→ What you have to do
Exactly the lines below starting at the line with "Screen dimensions: 747x560" and ending at the line with "883x588 pixels." are wanted, with both ends included. Leave out the pictures and add no other lines.
--- Information supplied Enclosed Below ---
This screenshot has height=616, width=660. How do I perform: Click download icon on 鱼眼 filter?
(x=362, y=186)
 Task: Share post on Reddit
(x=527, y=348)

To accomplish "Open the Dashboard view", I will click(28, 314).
--- End of Enclosed Information supplied ---
--- Information supplied Enclosed Below ---
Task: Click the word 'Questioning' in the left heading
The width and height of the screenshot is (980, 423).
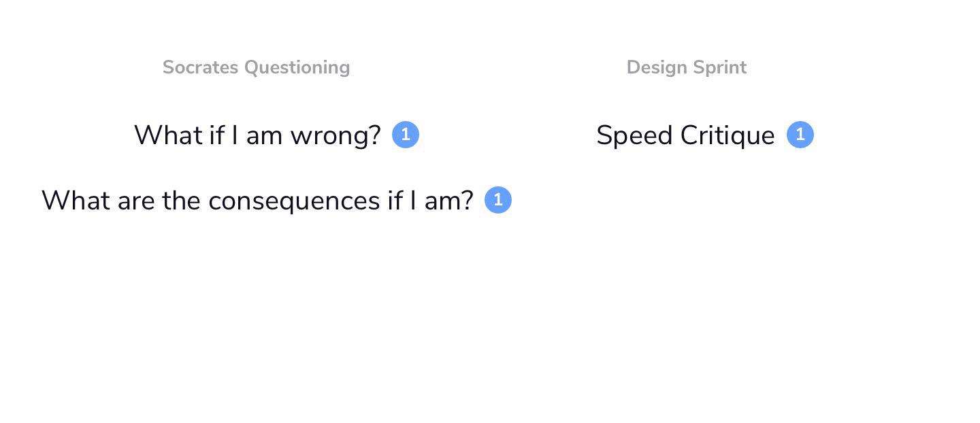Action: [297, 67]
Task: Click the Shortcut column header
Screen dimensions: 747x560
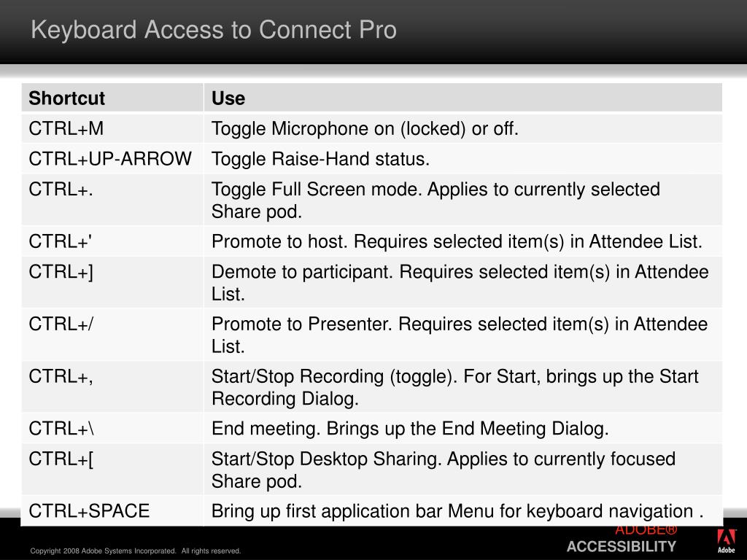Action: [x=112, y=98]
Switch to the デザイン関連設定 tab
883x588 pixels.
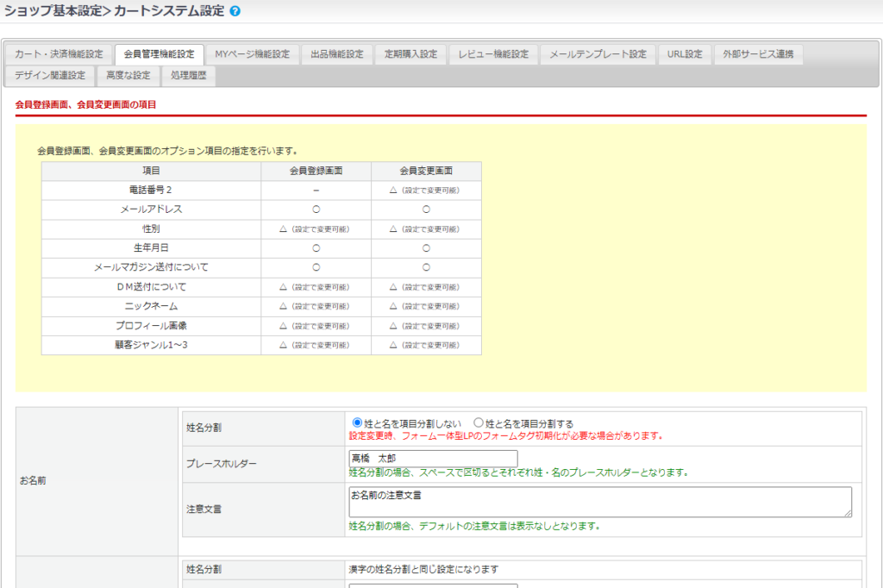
--- End of Enclosed Information supplied ---
→ Task output
Screen dimensions: 747x560
Action: [x=112, y=98]
Switch to the デザイン関連設定 tab
883x588 pixels.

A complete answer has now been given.